* **About this task**: When you reach the line that contains "You are a computer-use", begin copying exactly, and continue through the last line of the data; no pictures belong in the copy.

* **Material to process**:
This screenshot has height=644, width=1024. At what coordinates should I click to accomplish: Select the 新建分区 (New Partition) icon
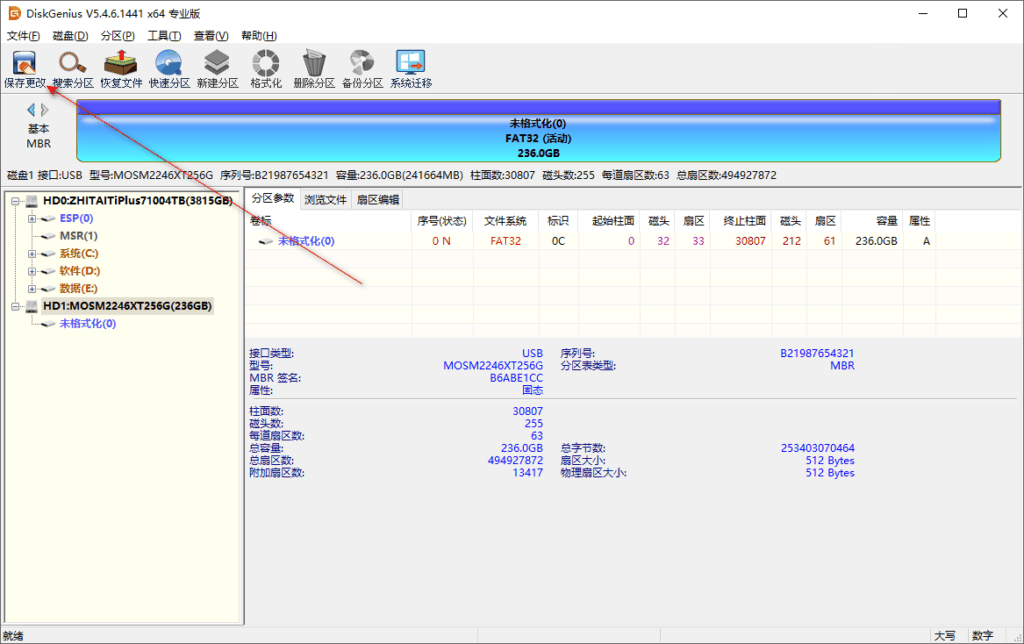click(217, 66)
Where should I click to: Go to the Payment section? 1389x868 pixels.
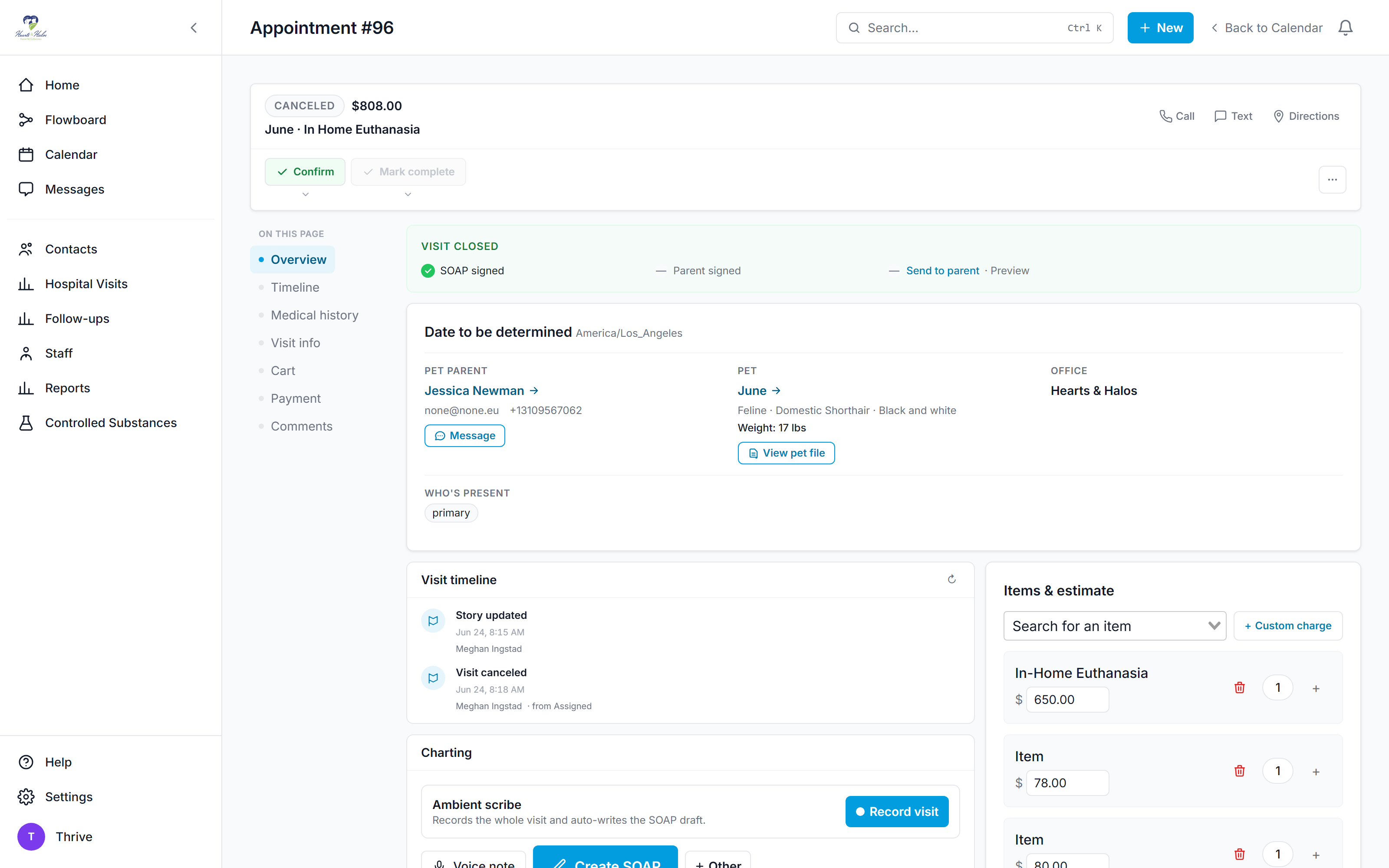pos(296,398)
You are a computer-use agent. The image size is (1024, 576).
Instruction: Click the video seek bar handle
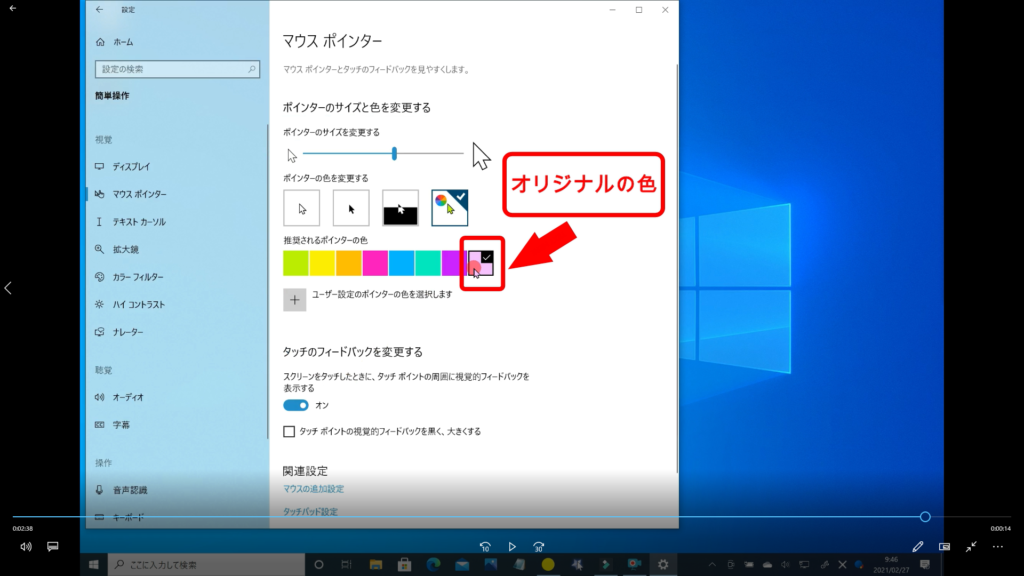click(x=925, y=517)
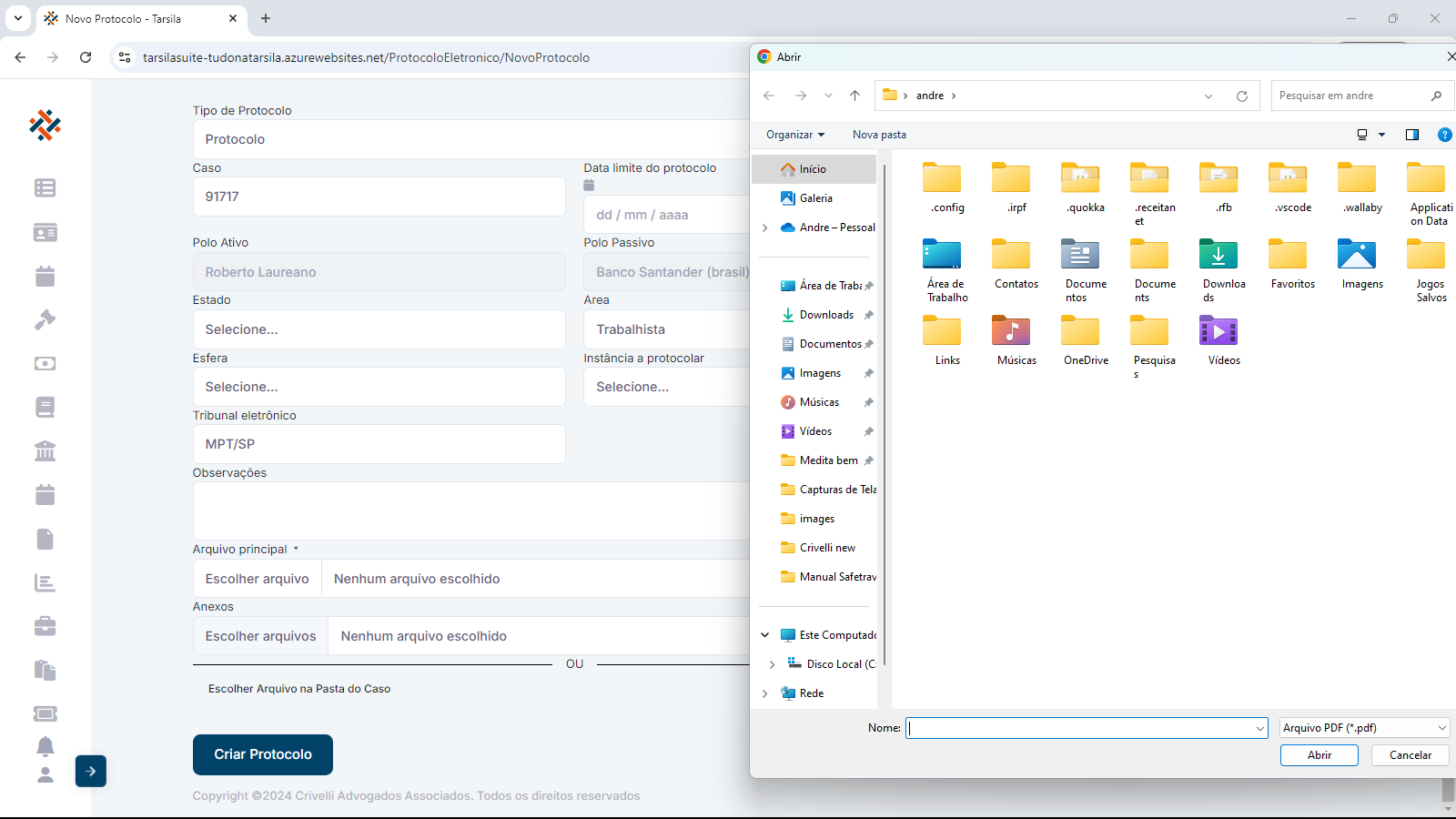Open the notifications bell in the sidebar
Screen dimensions: 1456x819
tap(45, 746)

* **Written answer**:
You are a computer-use agent. The image size is (1024, 576).
Instruction: Click the video seek bar handle
click(x=925, y=517)
Open the notifications bell in the sidebar
Screen dimensions: 1456x819
tap(45, 746)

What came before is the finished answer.